Our goal is to read license plates of every car we detect in the picture. We can achieve that goal with workflow from this example. In the definition we can see that generic object detection model is applied first, to make the job easier for the secondary (plates detection) model we enlarge bounding boxes, slightly offsetting its dimensions with Detections Offset block - later we apply cropping to be able to run license plate detection for every detected car instance (increasing the depth of the batch). Once secondary model runs and we have bounding boxes for license plates - we crop previously cropped cars images to extract plates. Once this is done, plates crops are passed to OCR step which turns images of plates into text.

Workflow definition

{
    "version": "1.0",
    "inputs": [
        {
            "type": "WorkflowImage",
            "name": "image"
        }
    ],
    "steps": [
        {
            "type": "RoboflowObjectDetectionModel",
            "name": "detection",
            "image": "$inputs.image",
            "model_id": "yolov8n-640",
            "class_filter": [
                "car"
            ]
        },
        {
            "type": "DetectionOffset",
            "name": "offset",
            "predictions": "$steps.detection.predictions",
            "image_metadata": "$steps.detection.image",
            "prediction_type": "$steps.detection.prediction_type",
            "offset_width": 10,
            "offset_height": 10
        },
        {
            "type": "Crop",
            "name": "cars_crops",
            "image": "$inputs.image",
            "predictions": "$steps.offset.predictions"
        },
        {
            "type": "RoboflowObjectDetectionModel",
            "name": "plates_detection",
            "image": "$steps.cars_crops.crops",
            "model_id": "vehicle-registration-plates-trudk/2"
        },
        {
            "type": "DetectionOffset",
            "name": "plates_offset",
            "predictions": "$steps.plates_detection.predictions",
            "image_metadata": "$steps.plates_detection.image",
            "prediction_type": "$steps.plates_detection.prediction_type",
            "offset_width": 50,
            "offset_height": 50
        },
        {
            "type": "Crop",
            "name": "plates_crops",
            "image": "$steps.cars_crops.crops",
            "predictions": "$steps.plates_offset.predictions"
        },
        {
            "type": "OCRModel",
            "name": "ocr",
            "image": "$steps.plates_crops.crops"
        }
    ],
    "outputs": [
        {
            "type": "JsonField",
            "name": "cars_crops",
            "selector": "$steps.cars_crops.crops"
        },
        {
            "type": "JsonField",
            "name": "plates_crops",
            "selector": "$steps.plates_crops.crops"
        },
        {
            "type": "JsonField",
            "name": "plates_ocr",
            "selector": "$steps.ocr.result"
        }
    ]
}

Google Vision OCR¶

In this example, Google Vision OCR is used to extract text from input image.
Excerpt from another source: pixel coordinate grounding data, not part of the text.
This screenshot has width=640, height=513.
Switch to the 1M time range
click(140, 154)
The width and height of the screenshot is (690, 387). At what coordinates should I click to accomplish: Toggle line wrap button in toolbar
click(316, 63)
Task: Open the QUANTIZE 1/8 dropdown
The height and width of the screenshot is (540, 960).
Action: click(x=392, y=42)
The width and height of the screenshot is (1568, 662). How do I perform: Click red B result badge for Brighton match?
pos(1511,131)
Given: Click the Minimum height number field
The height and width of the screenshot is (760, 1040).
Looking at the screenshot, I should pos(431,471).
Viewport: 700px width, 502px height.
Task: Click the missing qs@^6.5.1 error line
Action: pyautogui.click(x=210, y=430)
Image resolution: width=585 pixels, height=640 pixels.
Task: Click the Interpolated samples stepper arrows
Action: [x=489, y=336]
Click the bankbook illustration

Additionally, example presents how to combine structured output of Google API with visualisation blocks.

Workflow definition

{
    "version": "1.0",
    "inputs": [
        {
            "type": "WorkflowImage",
            "name": "image"
        },
        {
            "type": "WorkflowParameter",
            "name": "api_key"
        }
    ],
    "steps": [
        {
            "type": "roboflow_core/google_vision_ocr@v1",
            "name": "google_vision_ocr",
            "image": "$inputs.image",
            "ocr_type": "text_detection",
            "api_key": "$inputs.api_key"
        },
        {
            "type": "roboflow_core/bounding_box_visualization@v1",
            "name": "bounding_box_visualization",
            "predictions": "$steps.google_vision_ocr.predictions",
            "image": "$inputs.image"
        },
        {
            "type": "roboflow_core/label_visualization@v1",
            "name": "label_visualization",
            "predictions": "$steps.google_vision_ocr.predictions",
            "image": "$steps.bounding_box_visualization.image"
        }
    ],
    "outputs": [
        {
            "type": "JsonField",
            "name": "extracted_text",
            "selector": "$steps.google_vision_ocr.text"
        },
        {
            "type": "JsonField",
            "name": "text_detections",
            "selector": "$steps.google_vision_ocr.predictions"
        },
        {
            "type": "JsonField",
            "name": "text_visualised",
            "selector": "$steps.label_visualization.image"
        }
    ]
}

Workflow with model detecting individual characters and text stitching¶

This workflow extracts and organizes text from an image using OCR. It begins by analyzing the image with detection model to detect individual characters or words and their positions.

Then, it groups nearby text into lines based on a specified tolerance for spacing and arranges them in reading order (left-to-right).

The final output is a JSON field containing the structured text in readable, logical order, accurately reflecting the layout of the original image.

Workflow definition

{
    "version": "1.0",
    "inputs": [
        {
            "type": "WorkflowImage",
            "name": "image"
        },
        {
            "type": "WorkflowParameter",
            "name": "model_id",
            "default_value": "ocr-oy9a7/1"
        },
        {
            "type": "WorkflowParameter",
            "name": "tolerance",
            "default_value": 10
        },
        {
            "type": "WorkflowParameter",
            "name": "confidence",
            "default_value": 0.4
        }
    ],
    "steps": [
        {
            "type": "roboflow_core/roboflow_object_detection_model@v2",
            "name": "ocr_detection",
            "image": "$inputs.image",
            "model_id": "$inputs.model_id",
            "confidence": "$inputs.confidence"
        },
        {
            "type": "roboflow_core/stitch_ocr_detections@v1",
            "name": "detections_stitch",
            "predictions": "$steps.ocr_detection.predictions",
            "reading_direction": "left_to_right",
            "tolerance": "$inputs.tolerance"
        }
    ],
    "outputs": [
        {
            "type": "JsonField",
            "name": "ocr_text",
            "selector": "$steps.detections_stitch.ocr_text"
        }
    ]
}